Le Mouvement Desjardins a pour sa part comme politique de ne pas commenter les dossiers de ses membres. Il fournit cependant certains conseils pour éviter de tomber dans le piège de fraudeurs.

Kayssy Beaulieu a aussi communiqué avec Les Plastiques Evolupak afin de faire la lumière sur la situation. Elle a notamment parlé avec la chef comptable de l’entreprise.

M. Rouge accorde le bénéfice du doute à Mme Beaulieu, qu’il n’accuse pas d’avoir pris part activement à la fraude. « Parfois, les gens essaient de nouvelles arnaques en y mêlant des personnes vulnérables qui vont subir les conséquences du plan s’il ne fonctionne pas », dit-il.

Stéphane Rouge a refusé de révéler qui était le bénéficiaire du second chèque, d’un montant de 14 900 $, pour ne pas nuire à une future enquête.

L’agent Patrick Desjardins, du Service de police de Saint-Jean-sur-Richelieu, confirme en effet que le propriétaire de Les Plastiques Évolupak a été rencontré par son service, mais qu’aucune plainte formelle n’était encore déposée.

« Pour l’instant, c’est l’institution financière de l’entreprise qui analyse la situation et qui déterminera de la suite des choses », a-t-il fait savoir.

Une autre entreprise, cette fois à Granby, aurait été la cible du même stratagème, aux dires de M. Rouge. Nos nombreuses tentatives pour communiquer avec un représentant de cette deuxième compagnie sont demeurées sans réponse.

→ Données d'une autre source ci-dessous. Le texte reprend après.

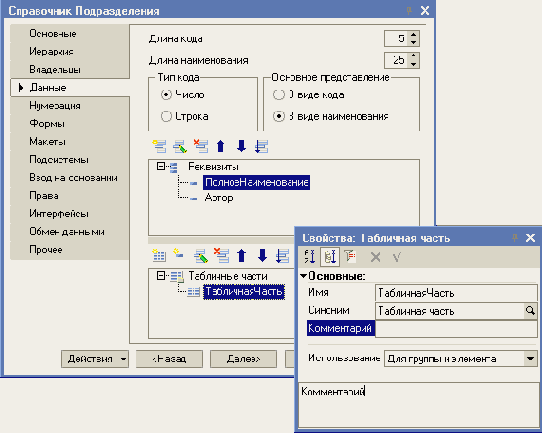Open the Формы tab in sidebar
Viewport: 542px width, 433px height.
47,124
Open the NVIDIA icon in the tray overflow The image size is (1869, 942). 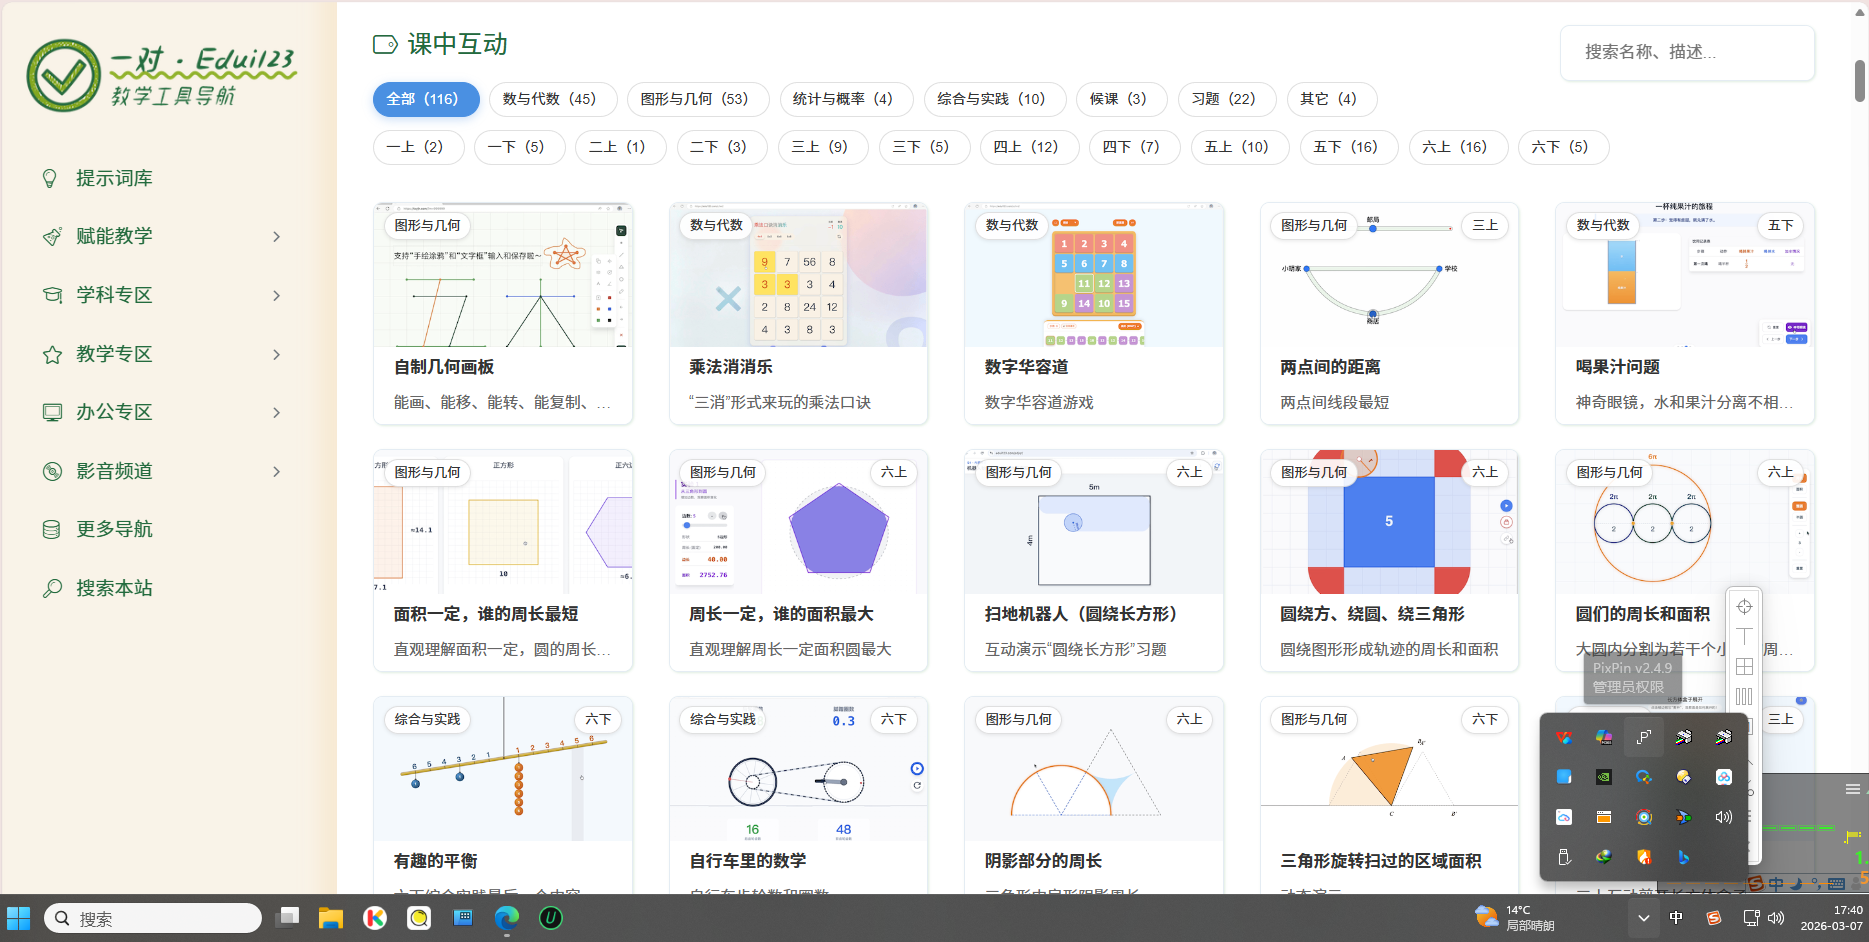pyautogui.click(x=1603, y=777)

Quelques conseils pour éviter la fraude

Tout le monde peut être victime de fraude à un moment ou un autre de sa vie, soutient Valérie Lamarre, conseillère principale, relations publiques au Mouvement Desjardins. Elle prodigue quelques conseils afin d’éviter de se faire prendre.

«Un chèque est une promesse de paiement entre deux personnes qui ont un lien de confiance. Le paiement, dans ce cas-ci, est attendu. Dans le doute, mieux vaut s’abstenir», indique d’abord Mme Lamarre, qui rappelle que le titulaire d’un compte bancaire «est toujours responsable» de ce qu’il y dépose.

«Bref, il faut se méfier d’un cadeau du ciel d’un inconnu, car si cela semble trop beau pour être vrai ou louche, c’est probablement le cas», mentionne la conseillère, qui recommande de demander une validation à l’émetteur du chèque pour s’assurer qu’il s’agit d’une opération légitime, ajoutant qu’il est anormal que celui-ci demande de remettre une partie des fonds après le dépôt du chèque.

Elle propose aussi de ne pas encaisser de chèque non sollicité dont on ignore la provenance. Si malgré tout cela est fait, la porte-parole invite à aviser immédiatement l’institution financière où s’est effectué le dépôt et de ne pas toucher aux fonds.

Des plaintes à la police et au Centre antifraude du Canada sont aussi conseillées.